■ WORK INSTRUCTIONS: Extend the overview of the Words Counted Ruby gem below, picking up right after its final sentence.

*** TEXT SECTION ***

Words Counted
Words Counted is a highly customisable Ruby string analyser. It includes many handy utility methods that go beyond word counting. You can use this gem to get word density, words and the number of times they occur, the highest occurring words, and few more things.
I use word loosely since you can pass the program any string you want: words, numbers, characters, etc...
Pass your own regular expression to customise the criteria for splitting strings. This makes Words Counted very flexible, whether you want to count words, numbers, or special characters.
Features
- Get the following data from any string or readable file:
- Word count
- Unique word count
- Word density
- Character count
- Average characters per word
- A hash map of words and the number of times they occur
- A hash map of words and their lengths
- The longest word(s) and its length
- The most occurring word(s) and its number of occurrences.
- A flexible way to exclude words (or anything) from the count. You can pass a string, a regexp, an array, or a lambda.
- Customisable criteria. Pass your own regexp rules to split strings if you prefer. The default regexp has two features:
- Filters special characters but respects hyphens and apostrophes.
- Plays nicely with diacritics (UTF and unicode characters): "São Paulo" is treated as
["São", "Paulo"]
and not["S", "", "o", "Paulo"]
.
- Pass in a file path or a url instead of a string. Words Counted opens and reads files.
See usage instructions for details on each feature.

*** DATA ***

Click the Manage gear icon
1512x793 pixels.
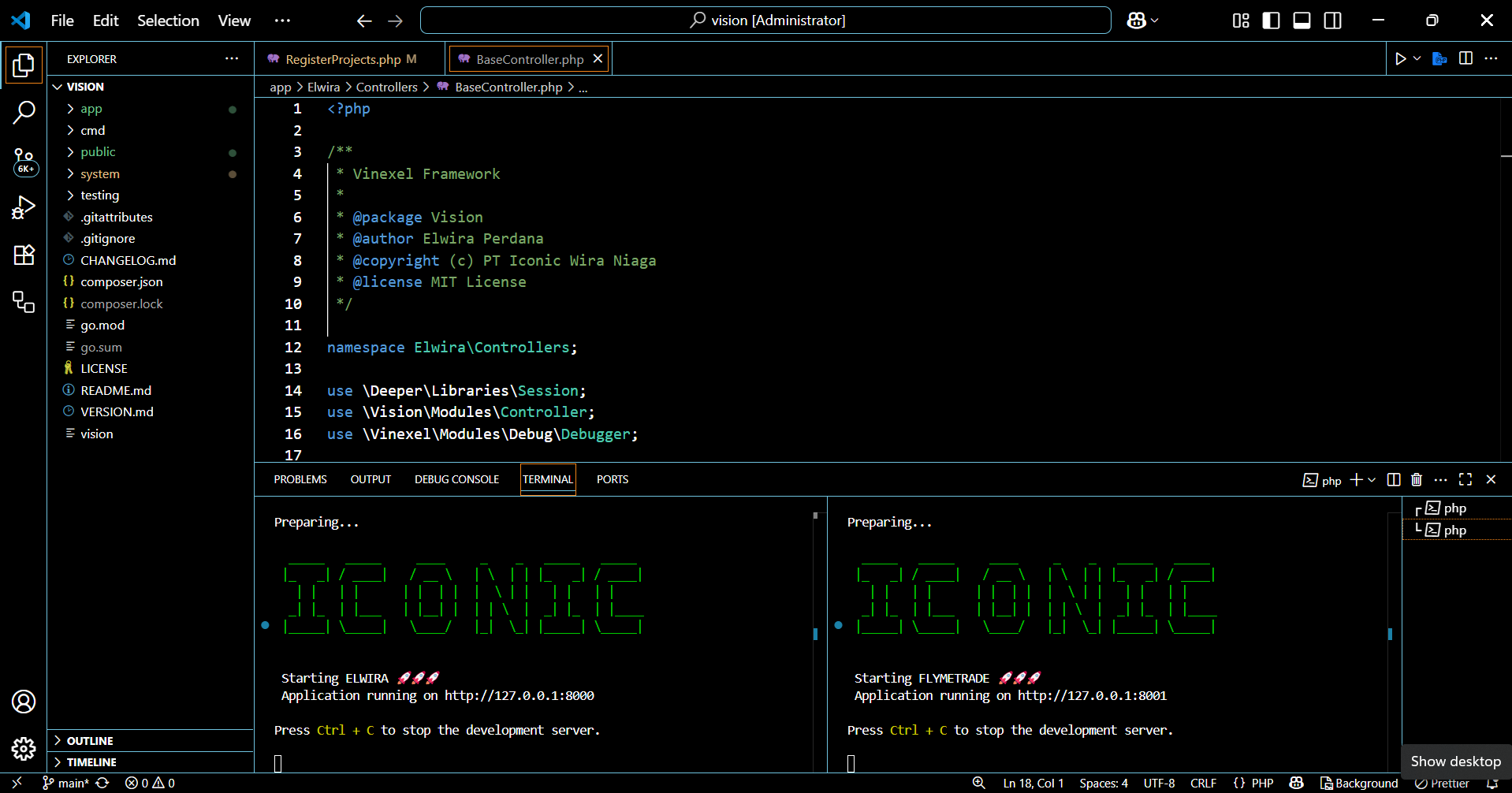click(x=24, y=748)
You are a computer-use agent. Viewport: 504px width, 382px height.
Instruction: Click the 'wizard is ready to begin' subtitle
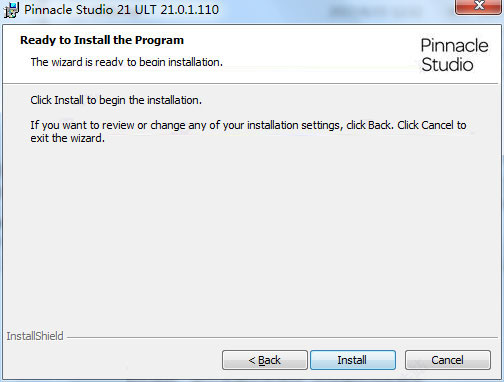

***

■ TASK OUTPUT:
Installation
Add this line to your application's Gemfile:
gem 'words_counted'
And then execute:
$ bundle
Or install it yourself as:
$ gem install words_counted
Usage
Pass in a string or a file path, and an optional filter and/or regexp.
counter = WordsCounted.count(
"We are all in the gutter, but some of us are looking at the stars."
)
# Using a file
counter = WordsCounted.from_file("path/to/my/file.txt")
API
.word_count
Returns the word count of a given string. The word count includes only alpha characters. Hyphenated and words with apostrophes are considered a single word. You can pass in your own regular expression if this is not desired behaviour.
counter.word_count #=> 15
.word_occurrences
Returns an unsorted hash map of words and their number of occurrences. Uppercase and lowercase words are counted as the same word.
counter.word_occurrences
{
"we" => 1,
"are" => 2,
"all" => 1,
"in" => 1,
"the" => 2,
"gutter" => 1,
"but" => 1,
"some" => 1,
"of" => 1,
"us" => 1,
"looking" => 1,
"at" => 1,
"stars" => 1
}
.sorted_word_occurrences
Returns a two dimentional array of words and their number of occurrences sorted in descending order. Uppercase and lowercase words are counted as the same word.
counter.sorted_word_occurrences
[
["the", 2],
["are", 2],
["we", 1],
# ...
["all", 1]
]
.most_occurring_words
Returns a two dimensional array of the most occurring word and its number of occurrences. In case there is a tie all tied words are returned.
counter.most_occurring_words
[ ["are", 2], ["the", 2] ]
.word_lengths
Returns an unsorted hash of words and their lengths.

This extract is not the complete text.